В позднейшей литературе о Твардовском обычно утверждалось, что «процессы коллективизации предоставили поэту обильный и благодатный (курсив мой. — А. Т-в) материал». На самом деле все было несравненно сложнее и драматичнее.

В качестве корреспондента областных газет он ездил по деревням, в колхозы и еще сохранявшиеся коммуны, писал заметки, очерки и статьи, «со страстью», как сказано в автобиографии, вникая во все происходящее.

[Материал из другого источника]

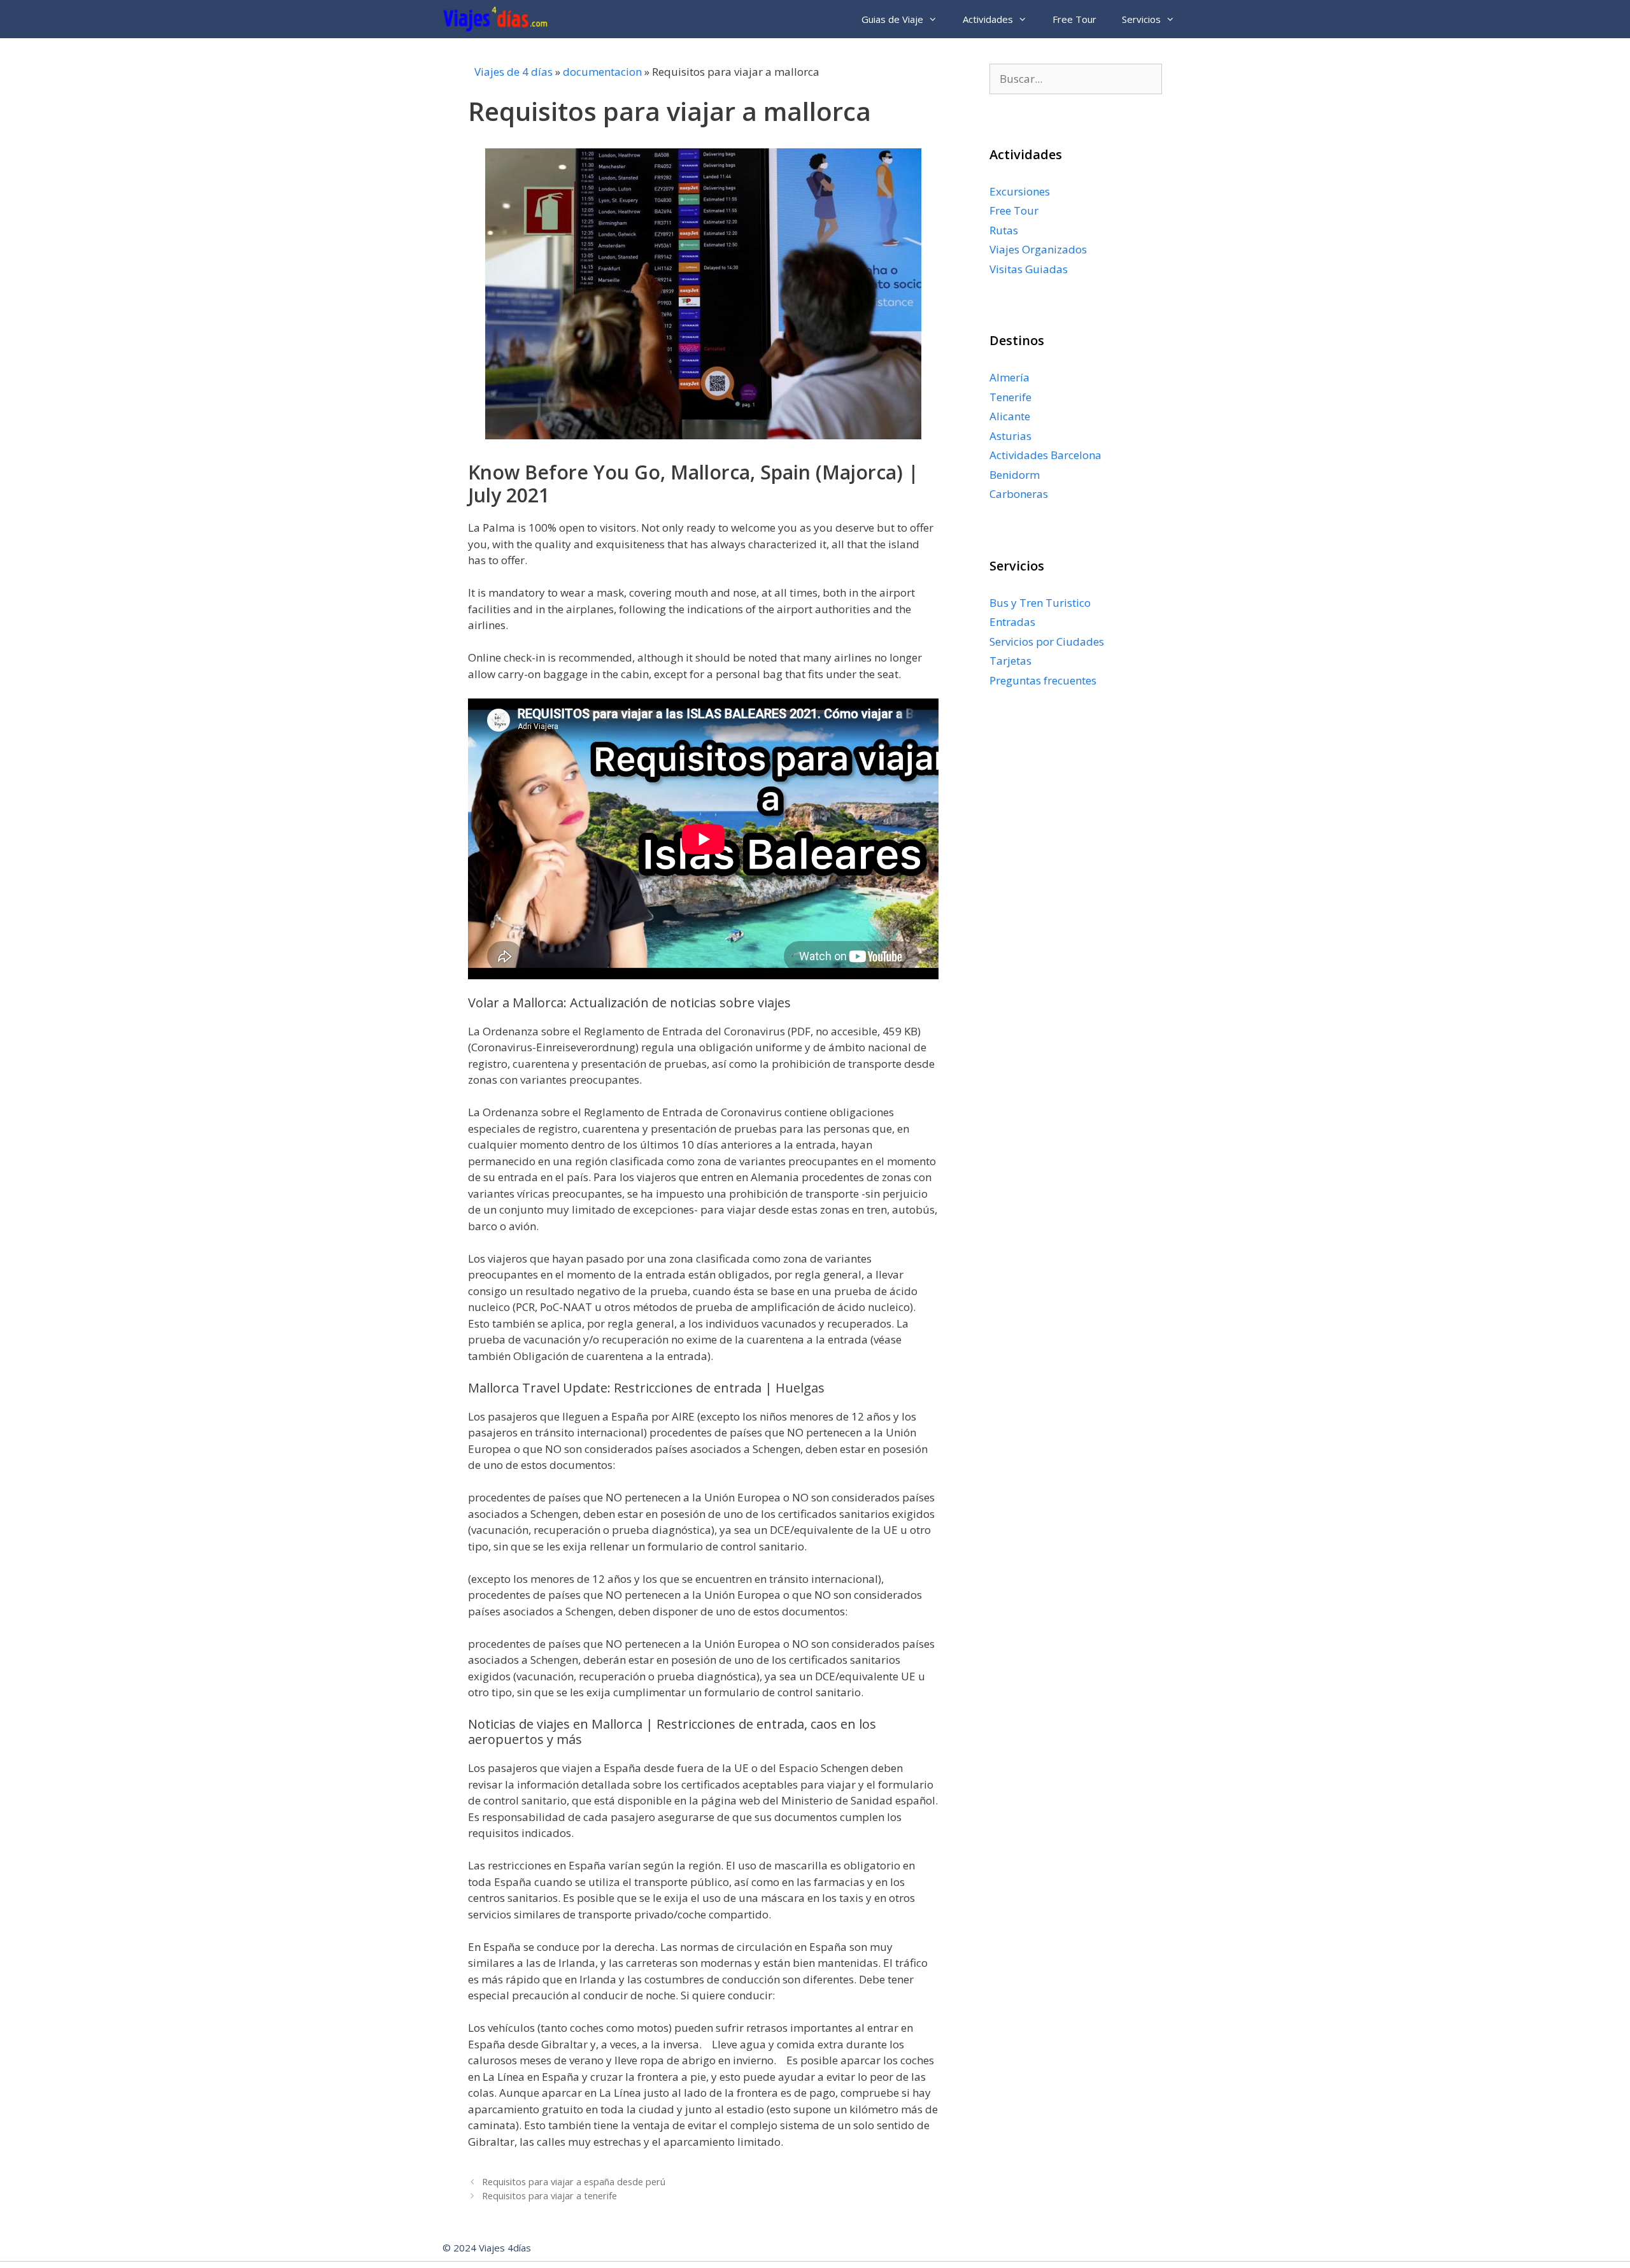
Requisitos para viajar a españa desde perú (573, 2182)
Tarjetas (1010, 660)
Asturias (1010, 436)
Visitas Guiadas (1028, 269)
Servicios (1141, 19)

«Руководящие инстанции» и редакции ждали и требовали от журналистов поддержки и одобрения наступивших перемен. Да и сам Твардовский был убежден в их необходимости и пользе.

В плане задуманной им годы спустя пьесы, имевшей явный автобиографический характер, говорится, что уже упоминавшийся выше юноша-комсомолец «страстно изо дня в день агитировал вступить к колхоз» родных, «рисуя волновавшие его и занимавшие его воображение картины социалистической жизни».

Этот энтузиазм подогревался встречами с действительно талантливыми организаторами и руководителями некоторых артелей. Например, с Дмитрием Федоровичем Прасоловым, возглавлявшим колхоз «Память Ленина», где поэт подолгу живал и которому посвятил несколько очерков, рассказ «Пиджак», стихотворение «Новое озеро». С увлечением писал об этом хозяйстве и Исаковскому; упомянув про местную хату-лабораторию, восхищался: «…какие два слова соединяет тире!»

Однако в других случаях, особенно на примере ближней к Столпову деревни Загорье (в стихах Твардовский именует себя «загорьевским парнем») и собственной семьи, поэт горестно подмечал, как поспешно, «нахрапом», якобы добровольно вовлекают крестьян в колхозы, как вместо обещанного процветания происходят упадок и разруха хозяйства, а под пресловутое раскулачивание попадают просто работящие, способные, собственным трудом добившиеся достатка люди.

С восторженным описанием, как «дом живого кулака… занят, оборудован под школу» («Стихи о всеобуче», 1930), соседствует «Гостеприимство», где хозяин «опрятного хуторка» показывает гостю (журналисту? ревизору? начальственному лицу?) свое образцовое хозяйство в отчаянной надежде защитить его: «Поймите, хутор одинок, а зависть так сильна». Похоже, всем увиденным и тем, что может ожидать впереди «опрятный хуторок», озабочен и озадачен не только гость, который на обратном пути «произносит иногда одно-единственное: „Нн-да!..“», но и сам автор.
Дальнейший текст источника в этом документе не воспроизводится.